Provided text
_ _ _ _
Funding the Marine Biodiversity Observation Network in the U.S.

In the United States, MBON projects have been established in Chukchi Sea,  Alaska, the Florida Keys,  Monterey Bay and Santa Barbara Channel in California.  The MBON projects seek to demonstrate how an operational marine biodiversity observation network can be developed, and lay the foundation for the creation of the first national network to monitor marine biodiversity. 

The MBON projects are funded under the National Ocean Partnership Program (NOPP RFP NOAA-NOS-IOOS-2014-2003803) in partnership between NOAA, BOEM, and NASA, with the U.S. Integrated Ocean Observing System (U.S. IOOS) program pioneering the implementation.  See below for information about the U.S. MBON Sponsors and MBON Partner organizations.

The National Oceanographic Partnership Program facilitates joint funding of projects of mutual interest to different institutions. The Interagency Working Group on Ocean Partnerships (IWG-OP) Biodiversity Ad Hoc Committee is co-chaired by NOAA (Gabrielle Canonico), NASA (Woody Turner), and BOEM (James Price) to advance biodiversity science and discover opportunities for collaboration and leveraging.

The National Aeronautics and Space Administration (NASA)

NASA monitors Earth's vital signs from land, air and space with a fleet of satellites and ambitious airborne and ground-based observation campaigns. NASA develops new ways to observe and study Earth's interconnected natural systems with long-term data records and computer analysis tools to better see how our planet is changing. NASA's Biodiversity Research Program utilizes satellite observations and computer models to improve our understanding of biodiversity -- the variety of life at all levels ranging from genes to species and ecosystems -- and the role of life in the Earth system.
_ _ _ _
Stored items

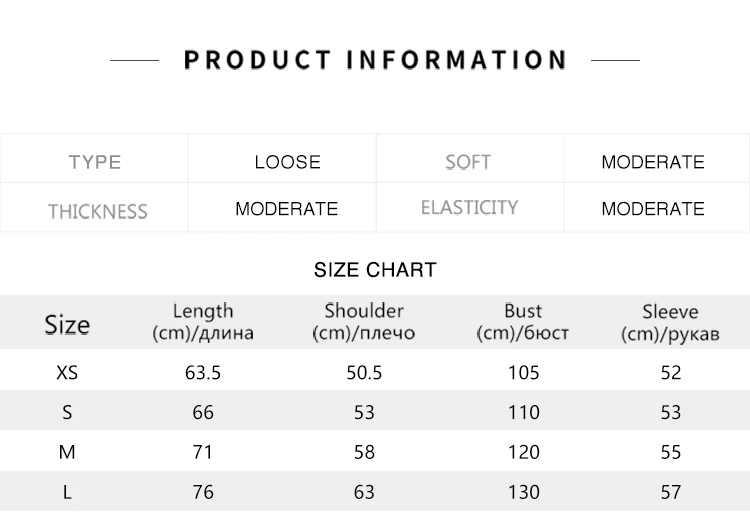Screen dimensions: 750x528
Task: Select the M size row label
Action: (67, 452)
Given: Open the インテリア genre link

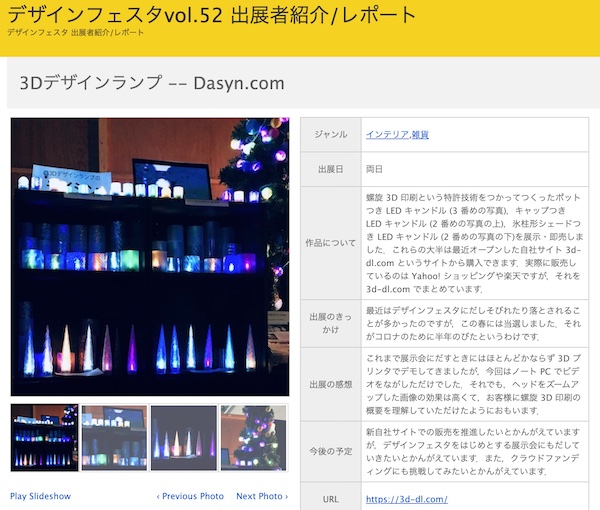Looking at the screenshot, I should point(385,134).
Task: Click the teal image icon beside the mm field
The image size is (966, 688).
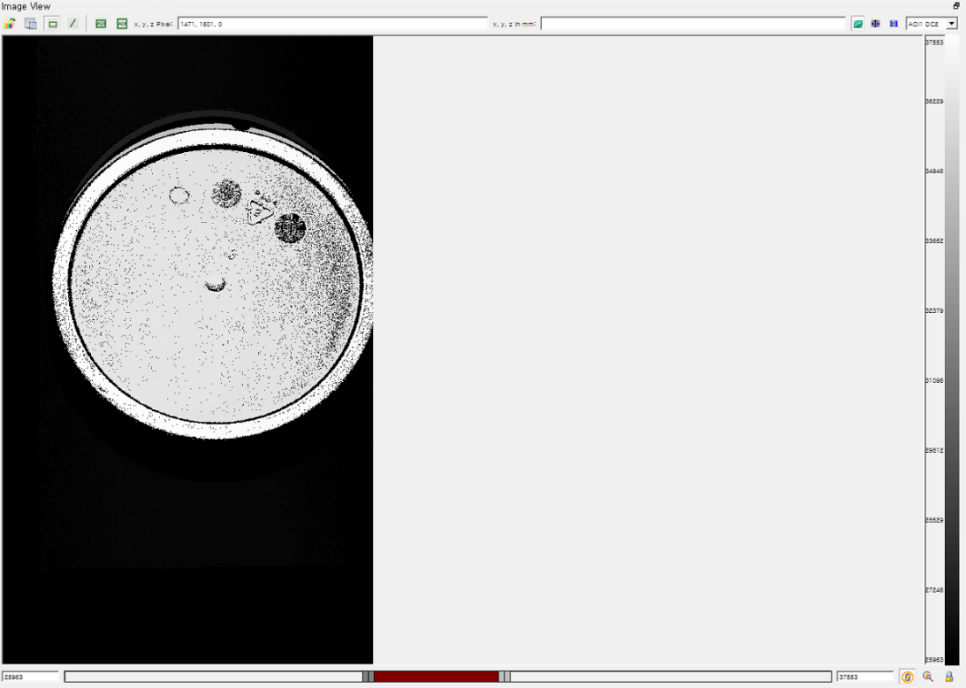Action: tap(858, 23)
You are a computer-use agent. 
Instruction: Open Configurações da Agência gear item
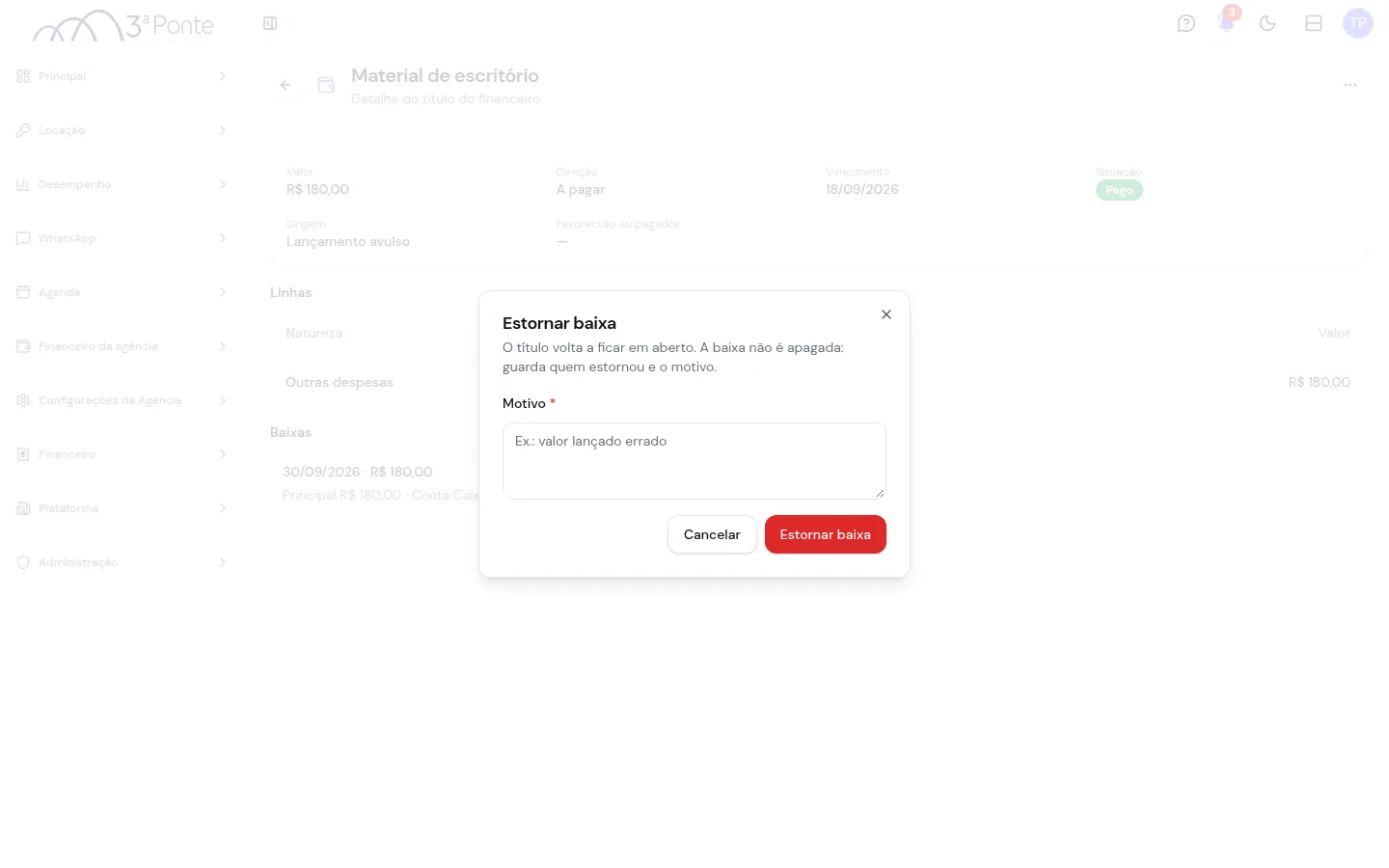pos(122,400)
_ _ _ _
Work instruction 1
Sum up the text on funding the U.S. Marine Biodiversity Observation Network in two sentences.
Work instruction 2
Supply the next part of the text on funding the U.S. Marine Biodiversity Observation Network, picking up after its final sentence.

Written answer 1
U.S. MBON projects have been set up in the Chukchi Sea in Alaska, the Florida Keys, and Monterey Bay and the Santa Barbara Channel in California to show how an operational marine biodiversity observation network can be developed and to lay the foundation for the first national one. They are funded under the National Ocean Partnership Program by NOAA, BOEM, and NASA, with the U.S. Integrated Ocean Observing System pioneering the implementation.

Written answer 2
National Oceanic and Atmospheric Administration (NOAA)

NOAA's mission is to understand and predict changes in the Earth's environment, from the depths of the ocean to the surface of the sun, and to conserve and manage our coastal and marine resources. Join us on Twitter, Facebook, Instagram and our other social media channels.

U.S. Integrated Ocean Observing System (U.S. IOOS)

U.S. IOOS is comprised of 17 federal agencies, 11 regional associations (RAs), and a technology verification and validation organization (the Alliance for Coastal Technologies (ACT). U.S. IOOS has a mandate to “lead the integration of ocean, coastal, and Great Lakes observing capabilities, in collaboration with Federal and non-Federal partners, to maximize access to data and generation of information products, inform decision making, and promote economic, environmental, and social benefits to our nation and the world.”

The Bureau Of Ocean Energy Management (BOEM)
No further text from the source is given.